═════ FRAGMENT VAN PAGINA

‘Nu Sint niet meer hoeft te denken, wat hij nieuwe leiders zal schenken…’

Door: Suzanne Leclaire – Noteborn, begeleider onderzoekend leiderschap, oprichter The Curiosophy Collective

 

… kunnen we het maar beter zelf als de wiederweerga oppakken. Geïnspireerd door het artikel van Tom-Jan Meeus in het NRC dit weekend, een voorzet voor wat wel kan zonder de goedheiligman.

 

Meus beschrijft in zijn stuk het proces dat voormalig topambtenaar Mark Frequin recentelijk afrondde met de secretarissen-generaal (SG’s) van diverse departementen: ‘Kompas voor Nieuw Leiderschap’. En het feit dat zowel Frequin als de SG’s overeen kwamen het stuk niet formeel aan het kabinet voor te leggen, maar als ‘werkdocument’ te gebruiken voor de komende kabinetsperiode. ‘Zo wordt het geen officieel document. Anders was het ontdaan van zijn scherpte en een papje geworden.’ Dit willen de topambtenaren niet meer. Ze willen ‘de lange lijnen beschermen, minder hollen en hijgen.’

Uit de analyse blijkt dat het verlangen naar meer openheid tussen ambtenaren en politici bij topambtenaren massaal leeft. Er wordt onderzocht of informeel overleg en de informele status van ‘werkdocumenten’ kunnen bijdragen aan een mogelijk antwoord op de vraag:

‘Hoe open te blijven als belangen van politici en ambtenaren niet (vanzelf meer) parallel lopen?’

 

Frequin schetst als fundamenteel punt onder deze vraag, dat recente overheidsproblemen voortkomen uit onuitvoerbare besluiten (door ambtenaren) van politici. Het stuk prikkelt me. Evenals de vragen en het verlangen dat ik afgelopen maanden steeds weer terug hoorde in de gesprekken met topambtenaren, die ik voerde in o.a. mijn podcast Ask it Forward. Luister bijvoorbeeld eens naar deze podcasts  met Abigail Norville (plv. SG Ministerie van VWS), Arthur van Dijk (commissaris van de koning Noord-Holland) en Monique Vogelzang (DG Ministerie van Justitie en Veiligheid) en – begin van het nieuwe jaar – naar het gesprek met een van onze (demissionaire) ministers. De noodzaak het anders te doen is bekend. En er is een duidelijke wil het anders te doen. Ook zij richten zich op de vraag ‘hoe dan?’. En reiken daar interessante ideeën over aan. Maar voordat dit praktijk is, is er iets nodig. Informele ontmoeting als je door het artikel heen goed leest. Onderzoekende ontmoeting als je het mij vraagt.

══════════

*UIT TE VOEREN*.
Zet de tekst over openheid tussen topambtenaren en politici voort vanaf de laatste zin.

═════ AANGELEVERDE GEGEVENS

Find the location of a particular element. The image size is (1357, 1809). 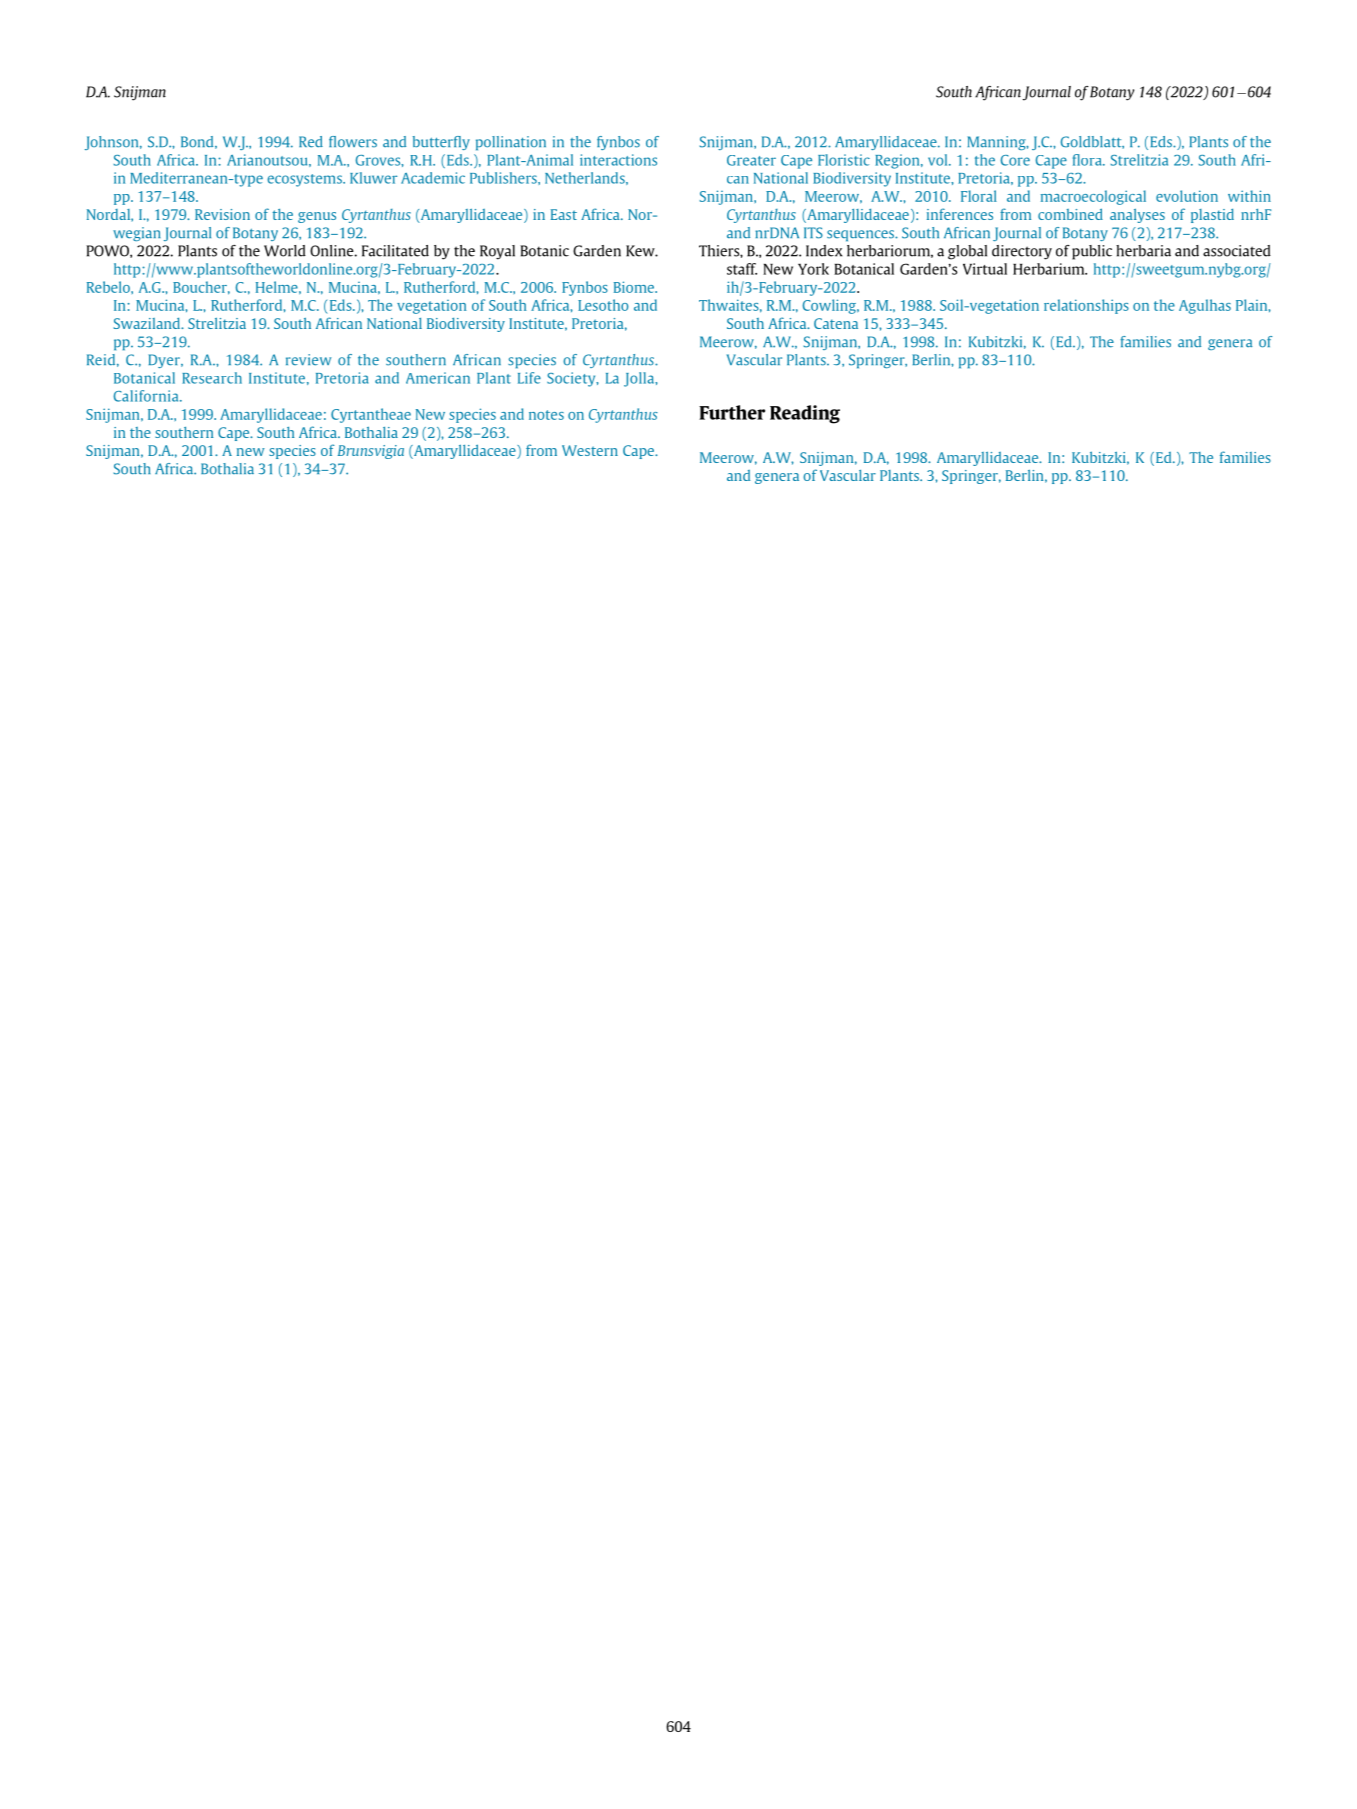

relationships is located at coordinates (1086, 306).
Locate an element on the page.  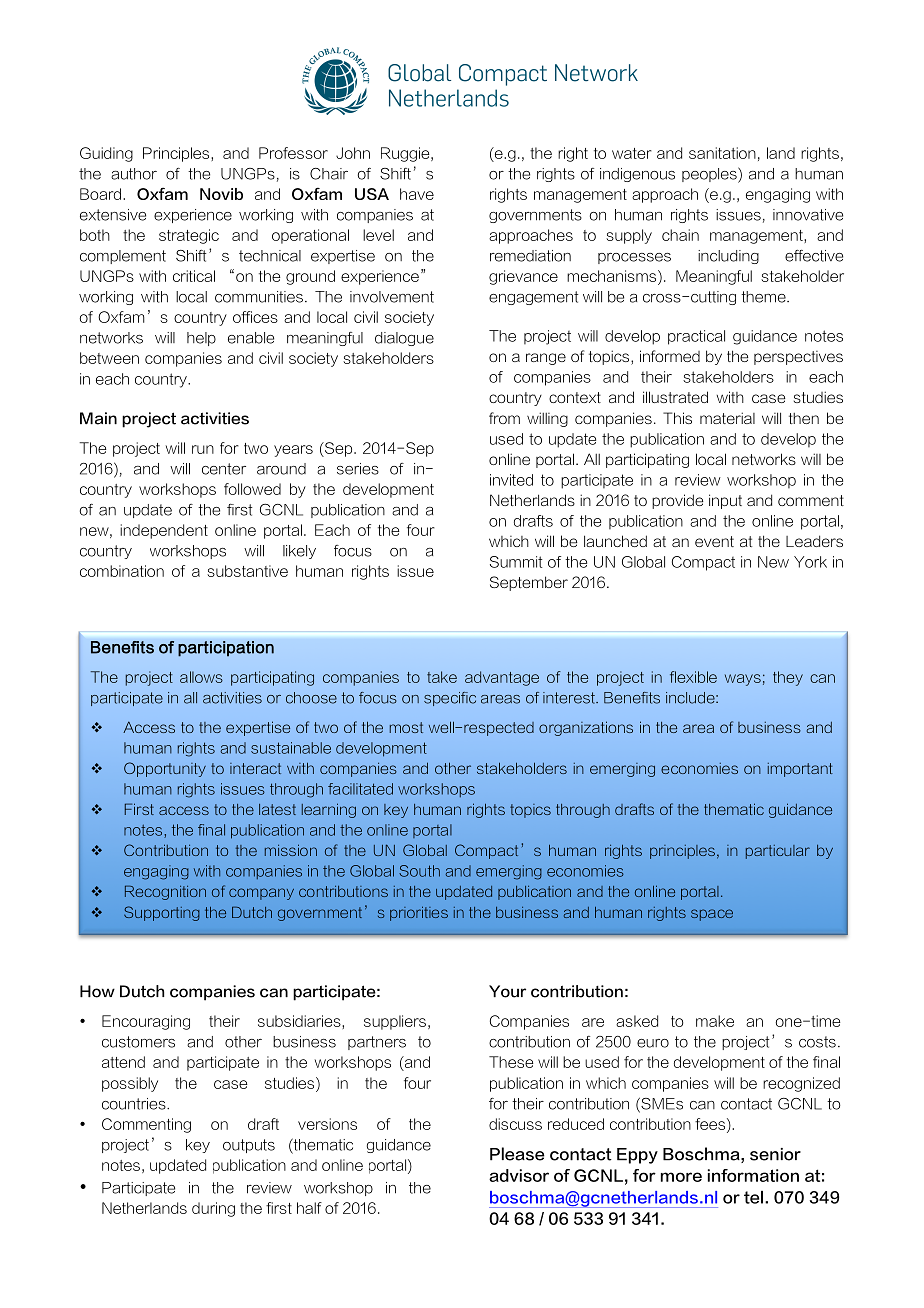
during is located at coordinates (213, 1209).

══════════

*ANTWOORD OP OPDRACHT*.
Onderzoekende ontmoeting in de Haagse dynamiek

Zo’n twintig jaar geleden – ik was 28 – startte ik mijn loopbaan als leidinggevende binnen het ministerie van OCW. Vier jaar lang leidde ik diverse afdelingen in de Haagse politieke-bestuurlijke dynamiek met uiterst gevoelige dossiers, waaronder veiligheid en zorg in het voortgezet – en later ook – primair onderwijs. Als deelnemer aan het eerste Young Management Programma, leerde ik al snel dat de structuur en verwachtingen van ‘formeel overleg’ tussen ambtenaren onderling en met bewindspersonen zo vast geklonken in structuur en formaliteit zat, dat ‘onbevangen kijken naar wat nodig is’ in deze setting zelden mogelijk is. Ik begon al snel te zoeken naar andere wegen om tot gedragen besluiten met veel verschillende belanghebbers te komen.

Ik baande mijn weg door de formele structuur. Was verwonderd door de weerstand die ik verwachtte, maar nergens echt kreeg. Misschien kwam dat doordat ik als kandidaat van dat programma twee jaar ‘formeel’ het vertrouwen en de ruimte had gekregen te ‘oefenen met ‘management-on-the-job’. Maar ik geloof achteraf gezien eerder dat het de inspiratie was, die ‘de open ontmoetingen’ bij alle deelnemers veroorzaakte. En niet te vergeten: wat het opleverde in termen van beleid.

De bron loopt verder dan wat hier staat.